Setting Up Output Directories and Files

When you run an experiment, performance data files are written to the current working directory by default. They are named using the following convention:

prog_name.exp_type.id 

The experiment ID, id, consists of one or two letters (designating the process type) and the process ID number. See Table 6-1 for letter codes and descriptions.

Table 6-1. Letter Codes in Experiment ID Numbers

Letter code

Description

m

Master process created by ssrun

p

Process created by a call to sproc()

f

Process created by a call to fork()

s

Process created by a call to system()

e

Process created by a call to exec()

fe

Process created by a call to fork() and exec()

In a single-process application, ssrun generates a single performance data file. In a multi-process application, ssrun generates a performance data file for each process.

You can change the default filename or directory for performance data files
using environment variables. See _SPEEDSHOP_OUTPUT_DIRECTORY and _SPEEDSHOP_OUTPUT_FILENAME in Table 6-2 for more information.

Using Runtime Environment Variables

This section provides information about available environment variables, grouped by functionality:

User Environment Variables

A number of environment variables are normally used to control the operation of SpeedShop. Table 6-2 lists these variables.

Table 6-2. General Environment Variables

Variable

Description

_SPEEDSHOP_VERBOSE

Causes a log of each program's operation to be written to stderr. If this variable is set to an empty string, only major events are logged; if it is set to a non-empty string, more detailed events are logged.

_SPEEDSHOP_SILENT

Suppresses all SpeedShop output, other than fatal error messages.

If both _SPEEDSHOP_VERBOSE and _SPEEDSHOP_SILENT are set, _SPEEDSHOP_VERBOSE is ignored.

_SPEEDSHOP_CALIPER_POINT_SIG sig_num

Causes the specified signal number to be used for recording a caliper-point in the experiment.

REQUIRED TASKS –
A. Answer each question from the SpeedShop passage:
(i) By default, where are performance data files written?
(ii) Which letter code marks a process created by a call to system()?
(iii) If both _SPEEDSHOP_VERBOSE and _SPEEDSHOP_SILENT are set, which one is ignored?
B. Does the SpeedShop passage support each statement below? Answer yes or no, and quote the words that decide it.
(i) In a multi-process application, ssrun generates a single performance data file.
(ii) _SPEEDSHOP_SILENT suppresses all SpeedShop output except fatal error messages.
(iii) Setting _SPEEDSHOP_VERBOSE to an empty string causes more detailed events to be logged.
C. Could you carry the SpeedShop passage on from its final sentence?

DATA SHOWN –
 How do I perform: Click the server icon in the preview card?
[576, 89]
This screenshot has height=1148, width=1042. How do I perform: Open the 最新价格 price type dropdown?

TASK-BY-TASK ANSWERS –
A.
(i) To the current working directory.
(ii) s
(iii) _SPEEDSHOP_VERBOSE

B.
(i) No. "In a multi-process application, ssrun generates a performance data file for each process."
(ii) Yes. "Suppresses all SpeedShop output, other than fatal error messages."
(iii) No. "If this variable is set to an empty string, only major events are logged"

C.
_SPEEDSHOP_REUSE_FILE_DESCRIPTORS

Opens and closes the file descriptors for the output files every time performance data is to be written.

_SPEEDSHOP_HWC_COUNTER_NUMBER

Specifies the counter to be used for prof_hwc experiments. Counters are numbered between 0 and 31, and are described in the MIPS R10000 Microprocessor's User's Manual, Chapter 14. Counter 0 counters are numbered 0-15, and counter 1 counters are numbered 16-31.

_SPEEDSHOP_HWC_COUNTER_OVERFLOW

Specifies the overflow value for the counter to be used in prof_hwc experiments. The value chosen may be any number greater than 0. Some choices may produce data that is not statistically random, but reflects a correlation between the overflow interval and a cyclic behavior in the application. Users may want to do two or more runs with different overflow values.

_SPEEDSHOP_OUTPUT_NOCOMPRESS

Disables the compression of performance data.

_SPEEDSHOP_OUTPUT_DIRECTORY

Causes the output data files to be placed in the specified directory, rather than the current working directory.

_SPEEDSHOP_OUTPUT_FILENAME

Causes the output file to be saved under the specified name.

If _SPEEDSHOP_OUTPUT_DIRECTORY is also specified, it is prepended to the filename you specify.


Process Tracking Environment Variables

A number of environment variables may be used for controlling the treatment of processes spawned from the original target. Table 6-3 lists these variables.

Table 6-3. Process Tracking Environment Variables

Variable

Description

_SPEEDSHOP_TRACE_FORK [True|False]

If True, specifies that processes spawned by calls to fork() will be monitored if they don't call exec(). If they do call exec(), and _SPEEDSHOP_TRACE_FORK_TO_EXEC is not set to True, the data covering the time between the fork() and exec() will be discarded. It is true by default.

Note: In the current release, data are recorded independent of whether the process calls exec() or not.

_SPEEDSHOP_TRACE_FORK_TO_EXEC [True|False]

If True, specifies that a process spawned by calls to fork() will be monitored even if they also call exec(). It is False by default.

_SPEEDSHOP_TRACE_EXEC [True|False]

If True, specifies that a process spawned by calls to any of the various flavors of exec() will be monitored. It is true by default.

_SPEEDSHOP_TRACE_SPROC [True|False]

If True, specifies that a process spawned by calls to sproc() will be monitored. It is True by default.

_SPEEDSHOP_TRACE_SYSTEM [True|False]

If True, specifies that system() calls will be monitored. It is False by default.


Expert-Mode Environment Variables

A number of variables may be used for debugging and finer control of the operation of SpeedShop. Table 6-4 lists these variables.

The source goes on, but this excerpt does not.